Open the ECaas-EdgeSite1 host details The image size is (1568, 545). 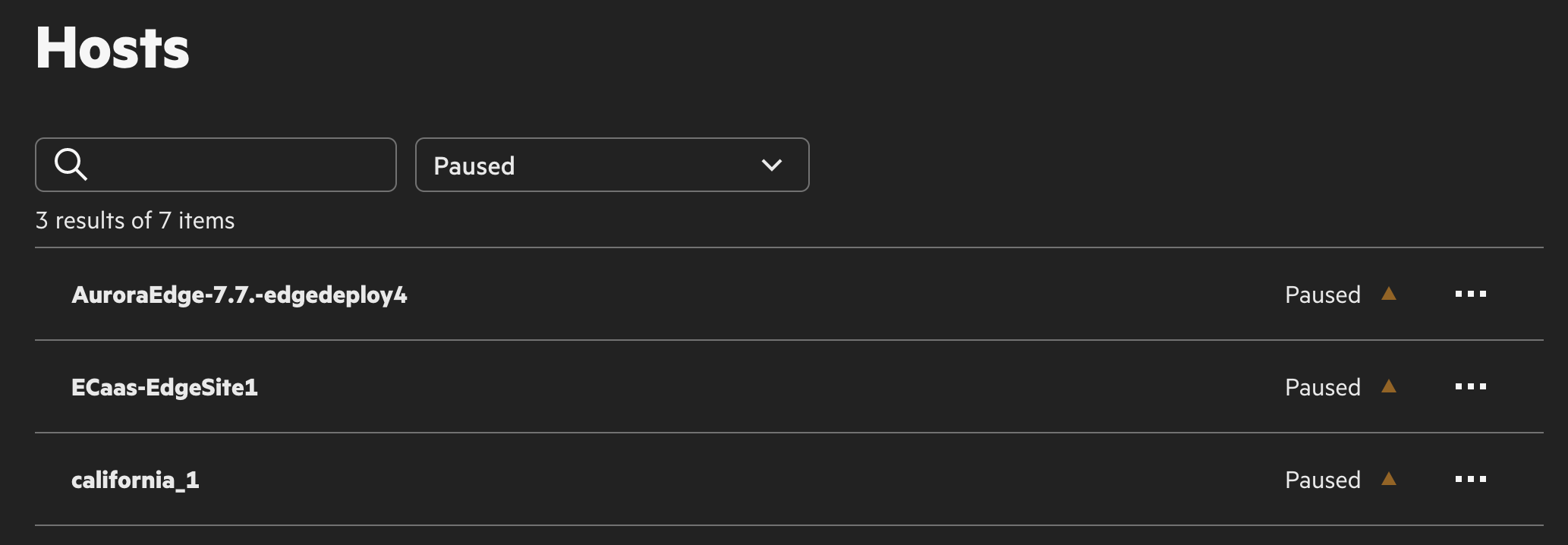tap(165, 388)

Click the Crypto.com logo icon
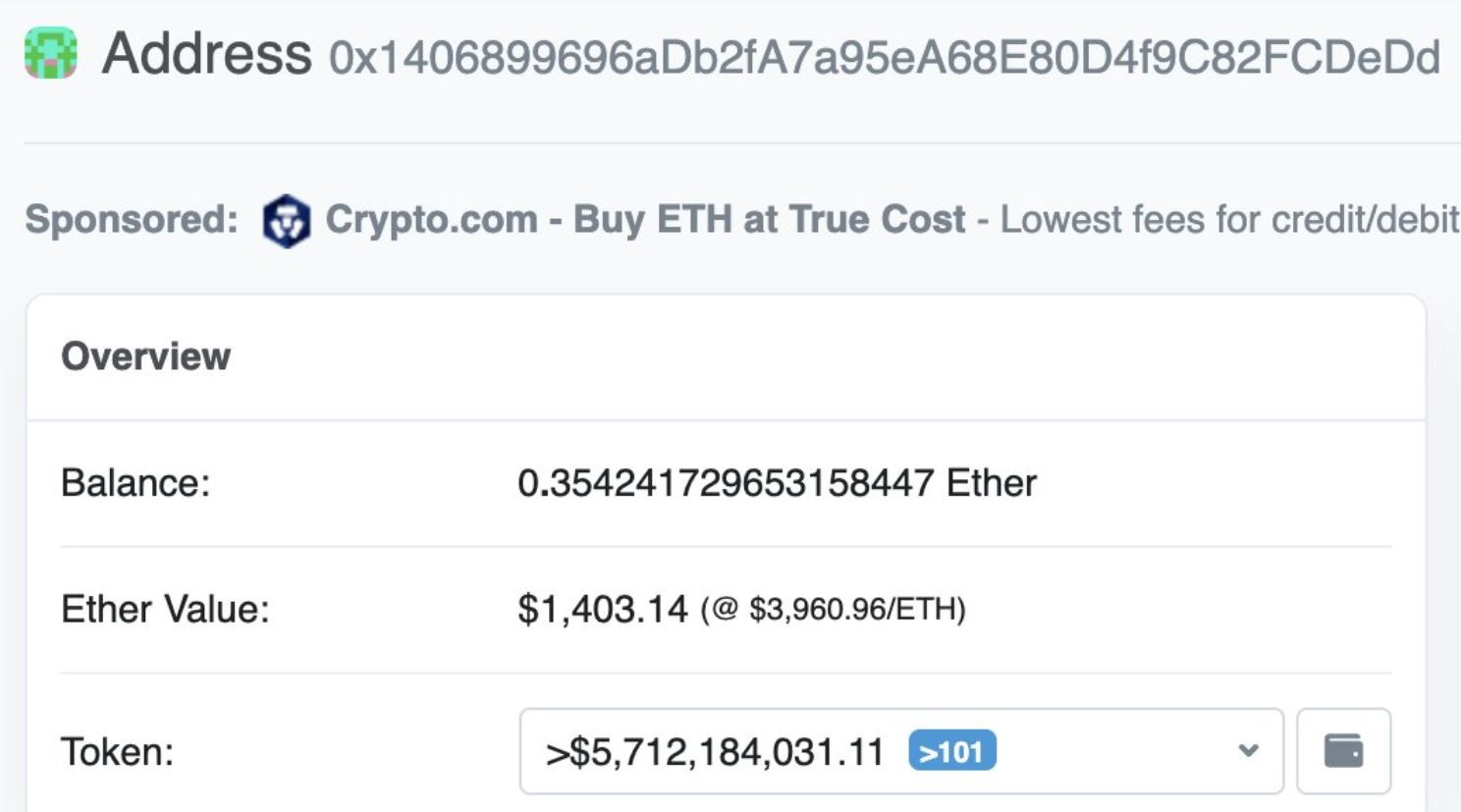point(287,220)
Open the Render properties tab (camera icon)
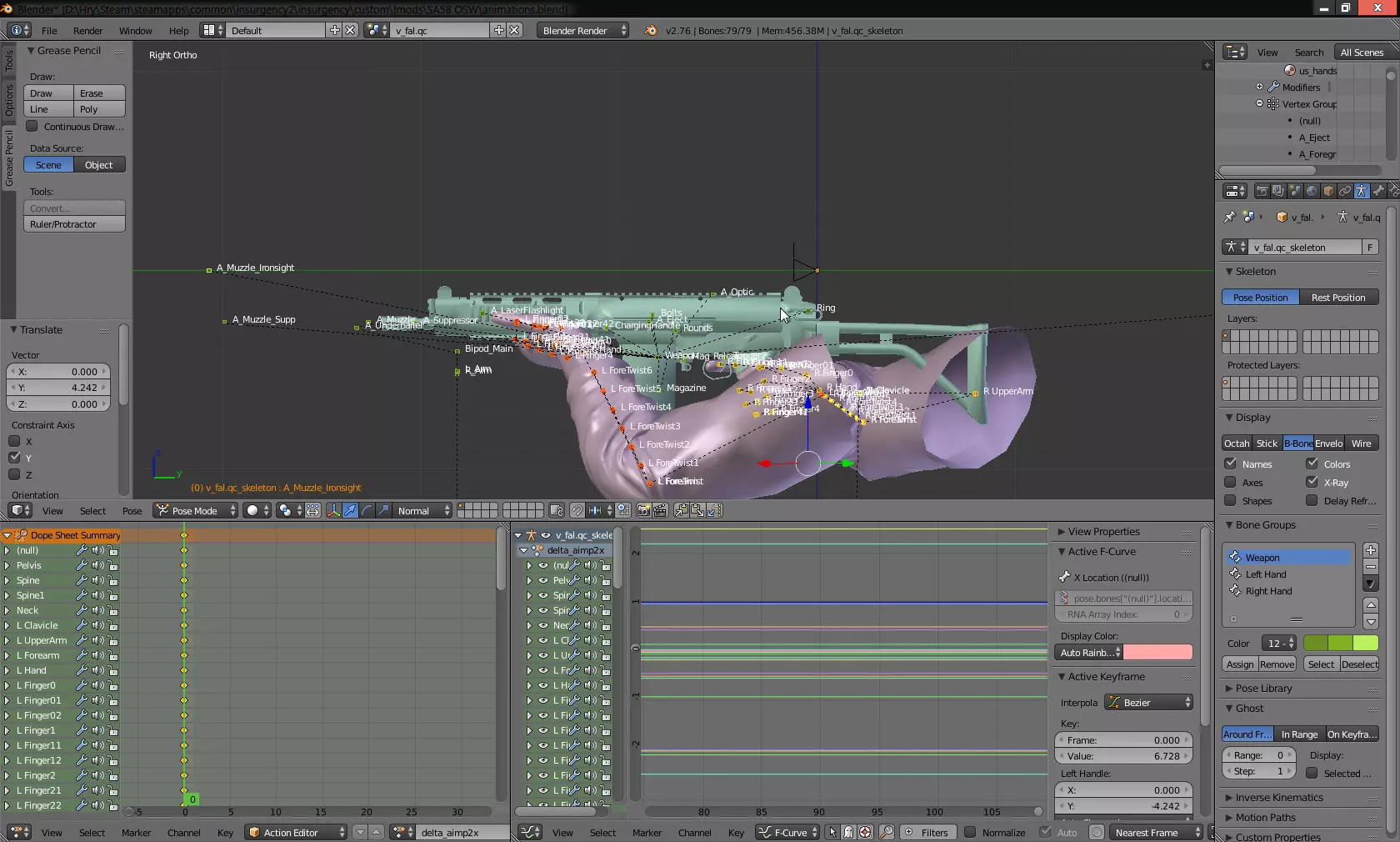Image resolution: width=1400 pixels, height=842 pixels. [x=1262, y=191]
****
TRY IT
Everything from the line with "Click the Crypto.com logo icon" through the end of the records is to be repeated exactly. The pictures are not.

ANSWER AREA
Click the Crypto.com logo icon
point(287,220)
Open the Render properties tab (camera icon)
Image resolution: width=1400 pixels, height=842 pixels. [x=1262, y=191]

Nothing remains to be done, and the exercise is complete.